*Directions for this task*
Which lines of the material below contain the word "computer"? Report each of them in full.

Source records:

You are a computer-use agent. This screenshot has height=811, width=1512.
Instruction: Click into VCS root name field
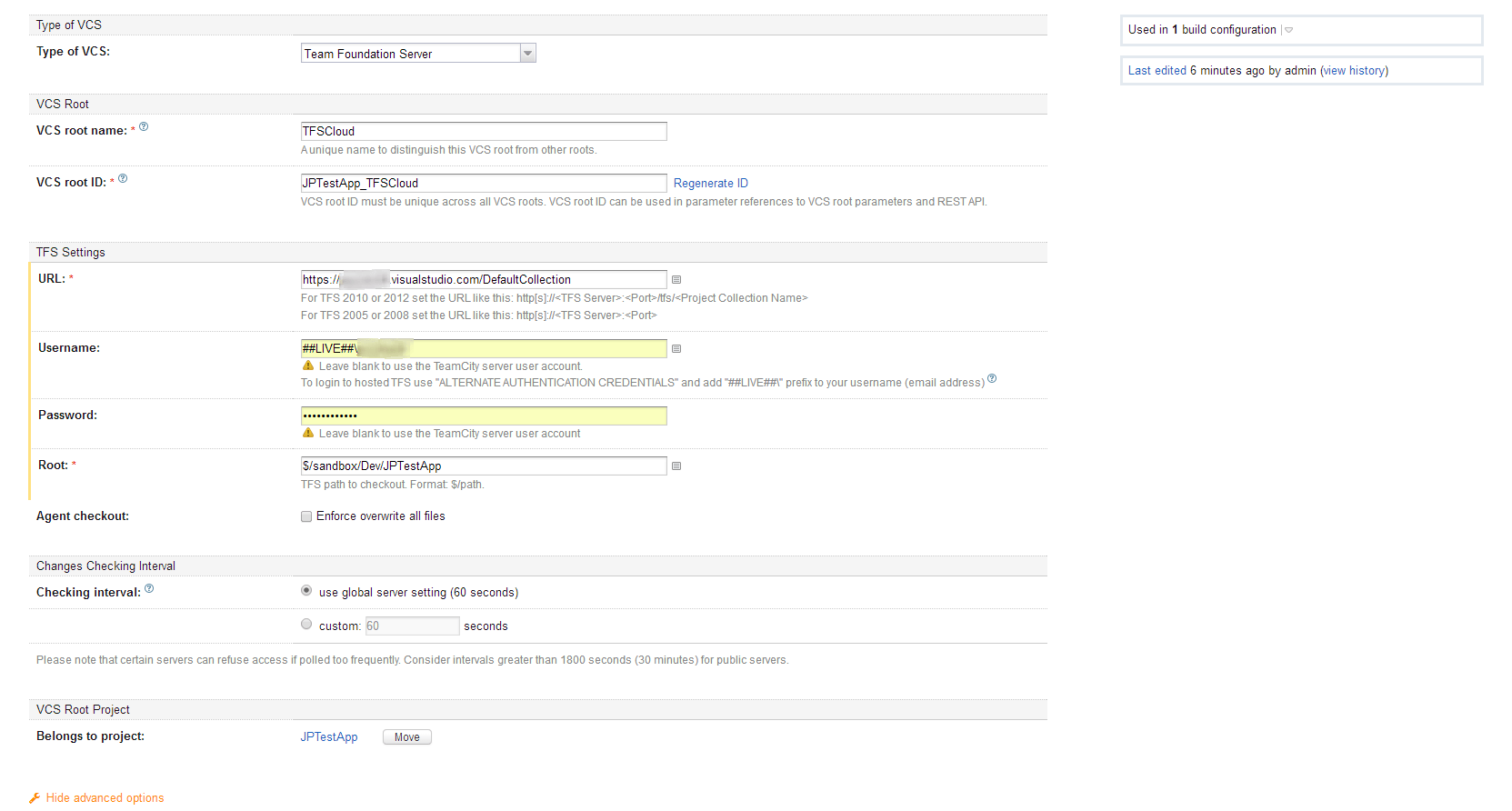pos(484,132)
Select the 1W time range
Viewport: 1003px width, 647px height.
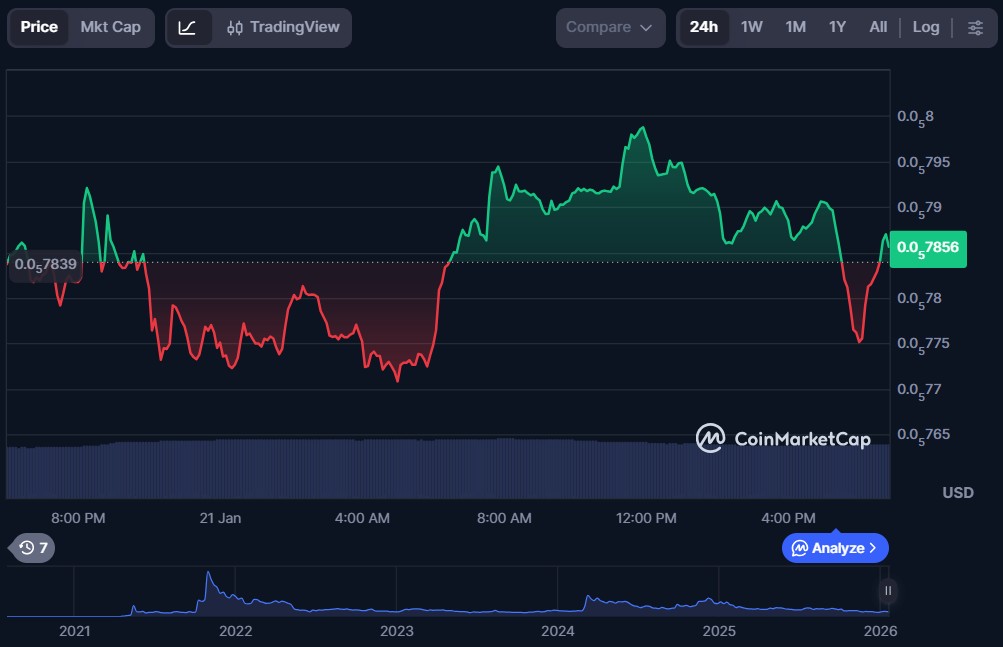pos(751,27)
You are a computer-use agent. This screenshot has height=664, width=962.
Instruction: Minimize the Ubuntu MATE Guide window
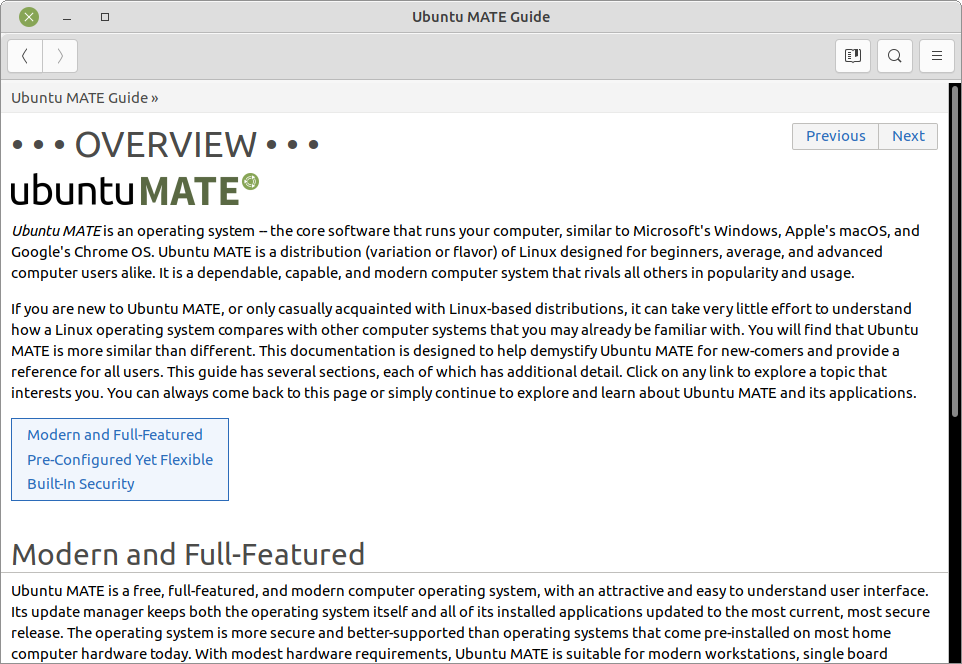(66, 16)
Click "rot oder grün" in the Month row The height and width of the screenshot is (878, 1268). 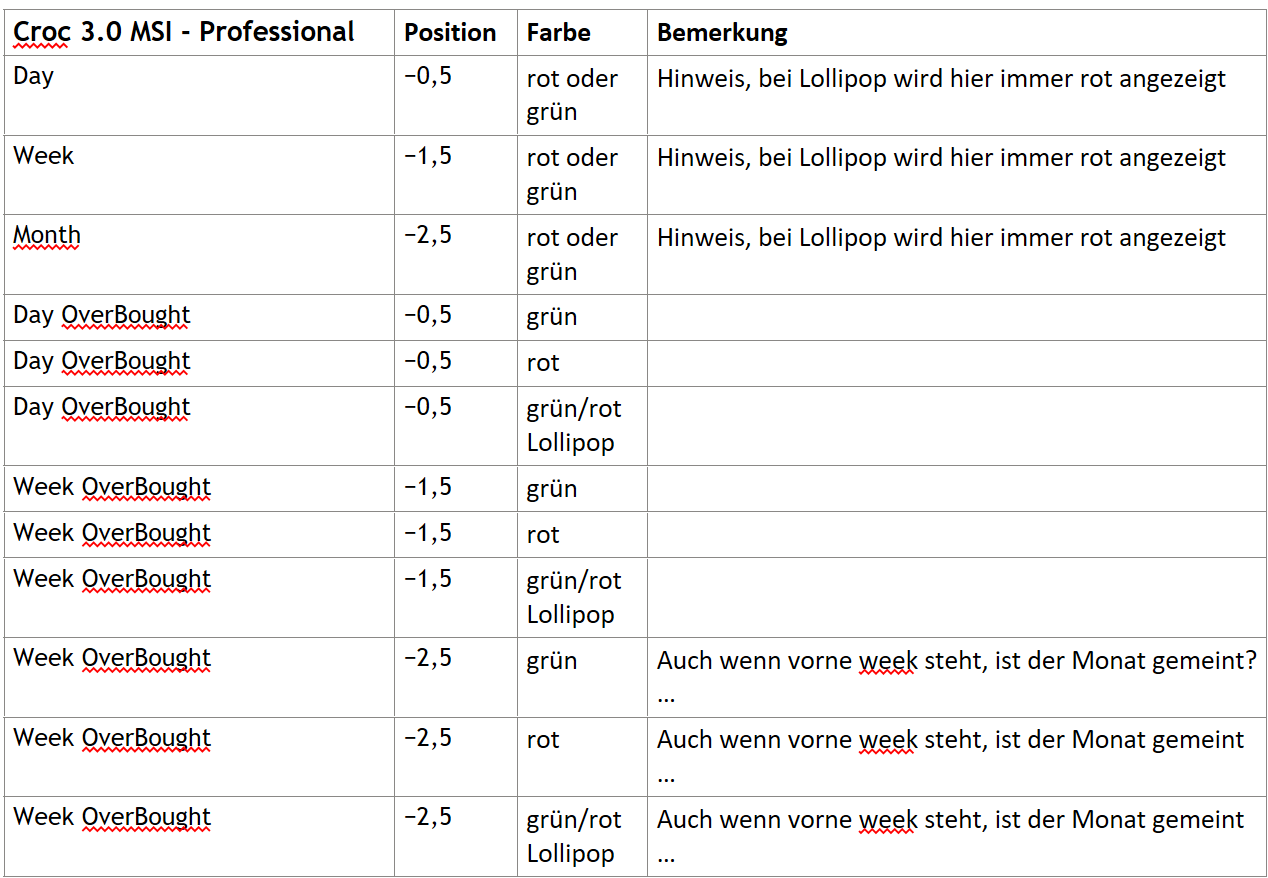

*Output below*
You are a computer-use agent. This screenshot has height=811, width=1512.
You are a computer-use agent. This screenshot has height=664, width=962.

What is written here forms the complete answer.